For me there is a sense of calm and well- being that comes from my personal yoga practice. It's the best medicine. And when I feel the need to self medicate - I head to my yoga mat. I will probably still hang with the work crew periodically after a week's work. All things in moderation are part of my new balance- but- rest assured for these 40 weeks I am the designated driver by choice and by default!
I have been teaching yoga eight to ten hours a week since my tenth week of pregnancy. I am my own Guinea Pig when it comes to learning the body of a woman in the family way. How does the relaxin affect the joints and muscles? How does the balance shift as the body becomes more rotund? How does the baby react to certain postures? It's fascinating to me.
I have spoken with a few labor and delivery nurses and my midwives about my yoga practice. They all light up and say I should do great during labor advising me to keep up with my practice. And if I require any more encouragement or proof I need only look at my friend who is an Ashtanga Yoga fanatic who recently went through her pregnancy without missing a class. She had a fast natural delivery and within a few weeks was right back into her yoga practice. She attended regular classes - they were not geared toward maternity (which is completely advisable if you are already practicing this style of yoga prior to pregnancy.) She can surely attribute her regular practice of yoga to a healthy delivery and healthy baby.

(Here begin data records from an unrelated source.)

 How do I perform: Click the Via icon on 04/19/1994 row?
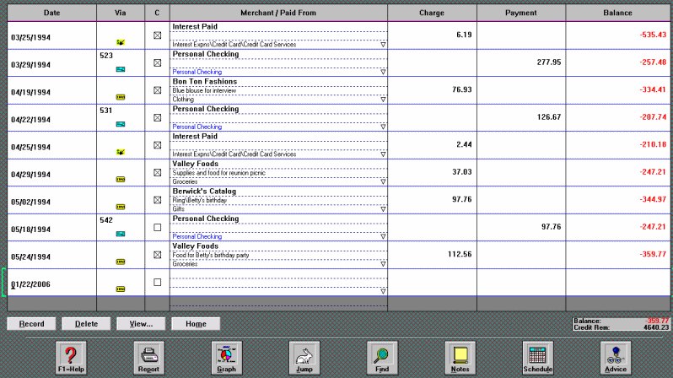(121, 98)
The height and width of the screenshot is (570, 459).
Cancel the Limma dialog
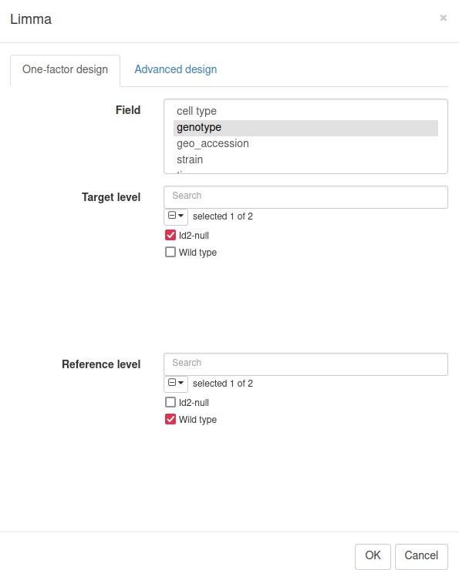(x=421, y=555)
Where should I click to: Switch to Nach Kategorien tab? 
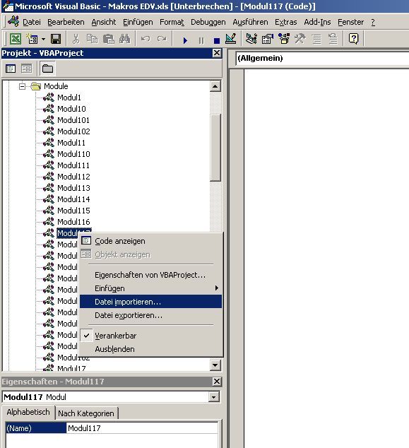point(86,413)
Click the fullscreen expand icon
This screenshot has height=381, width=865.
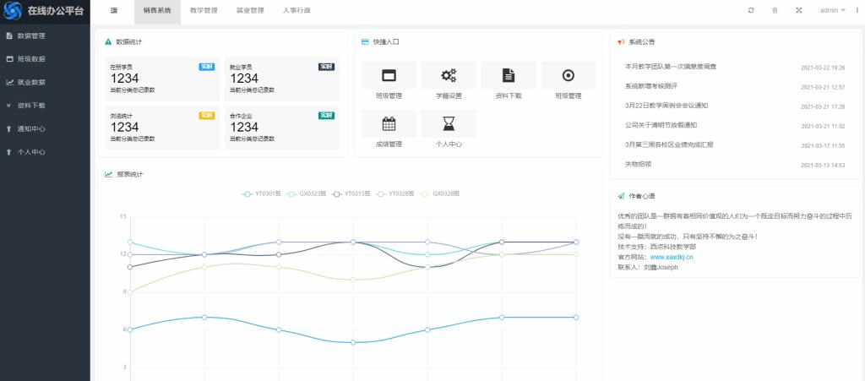click(x=798, y=10)
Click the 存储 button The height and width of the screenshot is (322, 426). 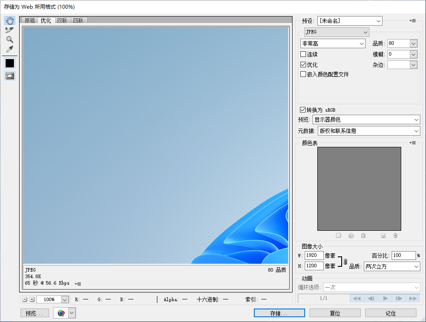click(279, 312)
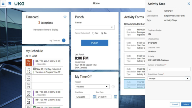Select No for Cancel Deduction
The height and width of the screenshot is (108, 192).
click(102, 33)
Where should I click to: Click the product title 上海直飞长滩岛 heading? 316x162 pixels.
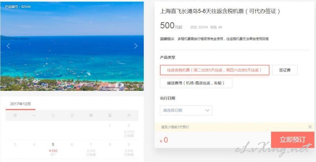[220, 11]
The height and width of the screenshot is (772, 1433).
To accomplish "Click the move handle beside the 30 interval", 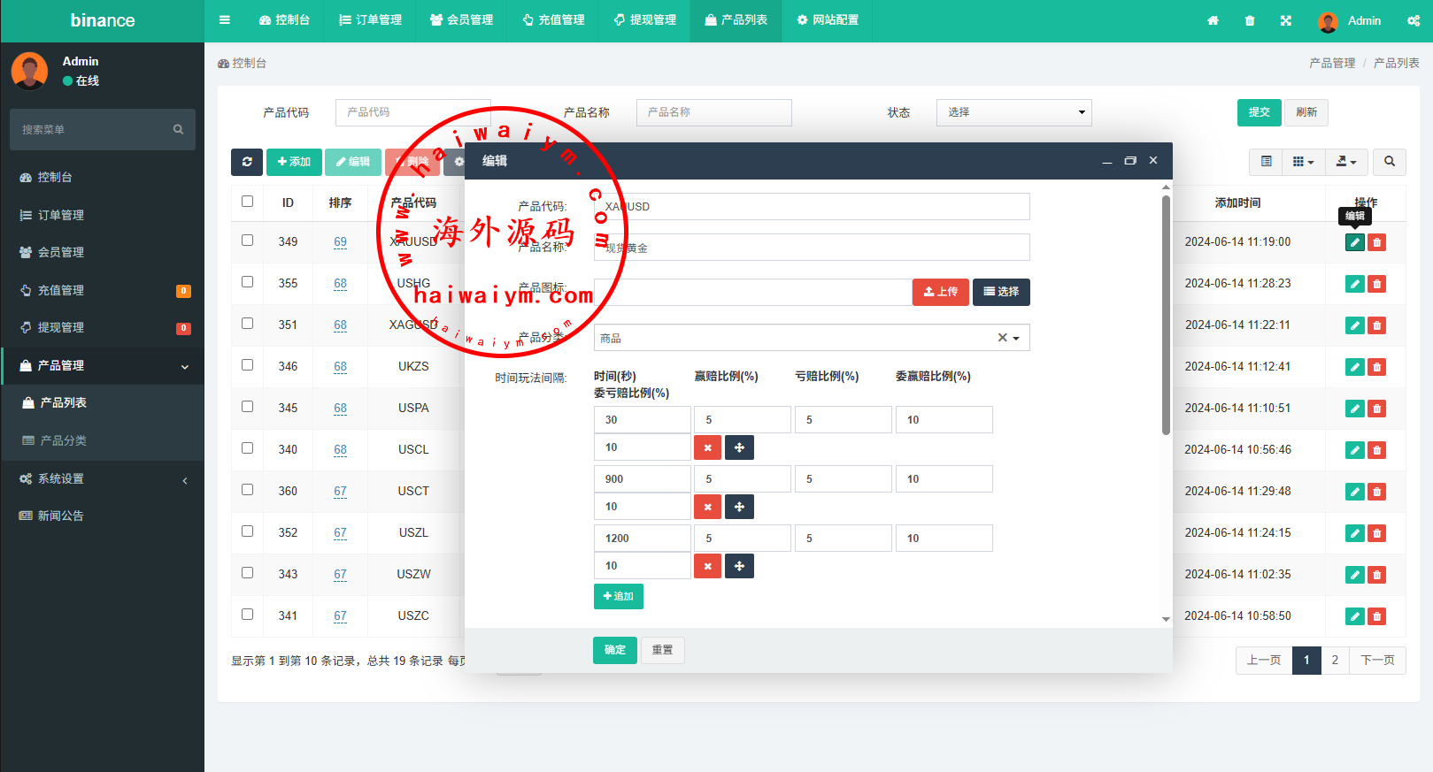I will [739, 447].
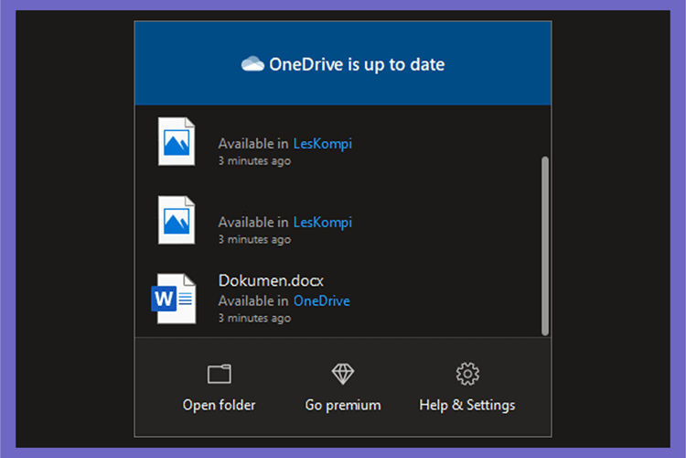Open the LesKompi link in topmost entry

pyautogui.click(x=323, y=144)
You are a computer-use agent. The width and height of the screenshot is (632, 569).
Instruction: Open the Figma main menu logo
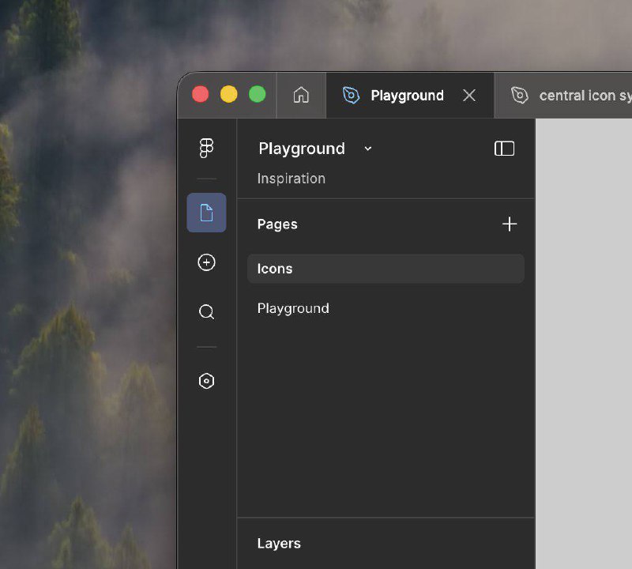[206, 149]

Yoga during pregnancy helps to alleviate bloating due to water retention, ward off miserable nights of discomfort while trying to get into a comfortable position in bed, creates space in the abdomen for the baby, can adjust the position of the baby in order to help get that limb out from under your rib cage or off your bladder! Yoga will help to keep abdominal strength up, strengthen back muscles (which is vital to supporting a baby belly) and help to pull the shoulders back. Women who carry babies and baby bellies are prone to rounding the shoulders causing muscle pain in the mid back and neck. A prenatal yoga class instructor will also likely lead a series of Kegel exercises which will help post labor. Breath work and focus are developed during a regular yoga practice which will carry a woman quite far during labor. I will defiantly report back on this when my time comes!
If you are new to yoga and want to register for a prenatal yoga class - it's best to find a certified instructor who is aware of the correct postures for pregnant women as there are some that should be avoided during early pregnancy. Some classes will ask that you begin after your 14th week of pregnancy and may even go so far as to ask for a doctor's note prior to your participation.
Once practicing beware of bone alignment, muscles and joints - the relaxin has kicked in and your will find yourself to be more flexible than ever before. Be cautious not to over do your stretching, go slowly, savour your "you" time.
No excuses now! Don't let your ugly bare feet and the fact that you have no pants that fit any longer stop you from heading out to try a pre-natal yoga class! Go get yourself a pedicure and some big girl pants and then hit up your local yoga studio for some quality mom and baby time. Get to know yourself, your body and your womb-mate before the big delivery day.
Seriously girls, knocked up or not, yogatta try this!